Quand la perte auditive se situe entre 70 et 90 dB, déficiences auditives sévères, l’appareillage est indispensable pour qu’une parole puisse émerger de la relation éducative. La correction apportée permet le développement de la parole avec une aide orthophonique régulière. Le plus souvent ces enfants ont une scolarité en milieu normal lorsque la prise en charge a été précoce, bien conduite et que le milieu éducatif, la prise en charge orthophonique, ont été adaptés aux problèmes rencontrés. Il faut des conditions sociales particulières, un handicap associé, des erreurs éducatives pour nécessiter une prise en charge plus complète. De toute façon l’orientation donnée est une probabilité. Elle est fonction de l’adaptation à la communication. Le plus grand nombre de sourds sévères devrait suivre une scolarité et une formation professionnelle semblables à celles des entendants.

Dans les surdités profondes, les restes auditifs dans les fréquences aiguës, surtout si elles sont à moins de 100 dB de perte, rendent le pronostic perceptif totalement différent des surdités profondes sans aucun reste dans les aigus, quel que soit par ailleurs le groupe auquel elles appartiennent, bien sûr en principe au premier groupe… Pourquoi ? Parce qu’appareillées convenablement avec des prothèses auditives surpuissantes à bandes passantes larges, ces surdités laissent passer l’audition des sons dans les octaves 1 000, 2 000 et 4 000 Hz, par lesquels transitent les informations du timbre phonétique, où sont représentés presque la totalité des traits pertinents responsables de la reconnaissance de structures phonétiques de la parole. Surdité profondes certes, mais adaptables aux messages acoustiques verbaux à forte intensité. Il n’en est pas de même des surdités profonde des 2e et 3e groupes où très peu de signaux acoustiques sont utilisables. Ils portent essentiellement des informations sur les ensemble complexes, en ce qui concerne la parole, sur les traits pertinents des mélodies et les rythmes des phrases. Il est cependant indispensable de juger de l’évolutivité éventuelle de la surdité. Un adulte sourd profond peut avoir été un sourd sévère dans l’enfance, il n’a alors pas le handicap que semble lui donner la profondeur de la déficience. Il ne faut jamais oublier, lorsqu’on considère la relation avec le monde et la situation sociale d’un sourd, l’époque où la surdité est apparue, et l’évolution durant l’enfance du déficient auditif, son degré d’aggravation et sa rapidité.

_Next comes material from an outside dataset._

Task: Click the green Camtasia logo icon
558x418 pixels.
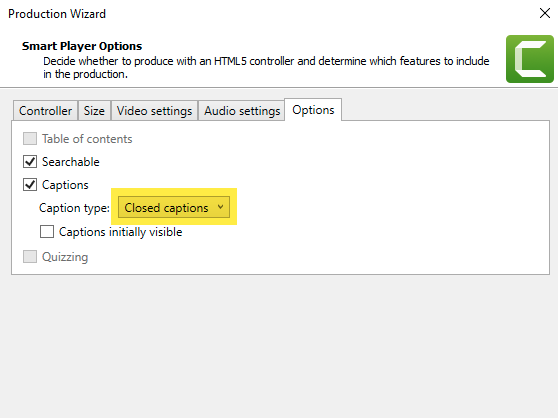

Il existe ce qu’on appelle des cophoses appartenant au 3e groupe des surdités profondes, lorsque les restes auditifs sont à 250 et 500 Hz au-delà de 110 dB de perte auditive, ou même sans aucun reste auditif décelable. Ces surdités totales sont tout à fait exceptionnelles, le plus souvent elles sont acquises (méningites, fractures du rocher) ou encore un reliquat d’une surdité profonde évolutive. La perception du monde et la structuration psychophysiologique acquises antérieurement dépendant bien sûr de la date d’apparition de la surdité et de la rapidité de l’évolution dans l’enfance. L’audition n’apporte aucun élément d’information du monde extérieur »(1).

 

JYM

 

(1) Pr. J.C. LAFON « les enfants déficients auditifs » page 108 – 109.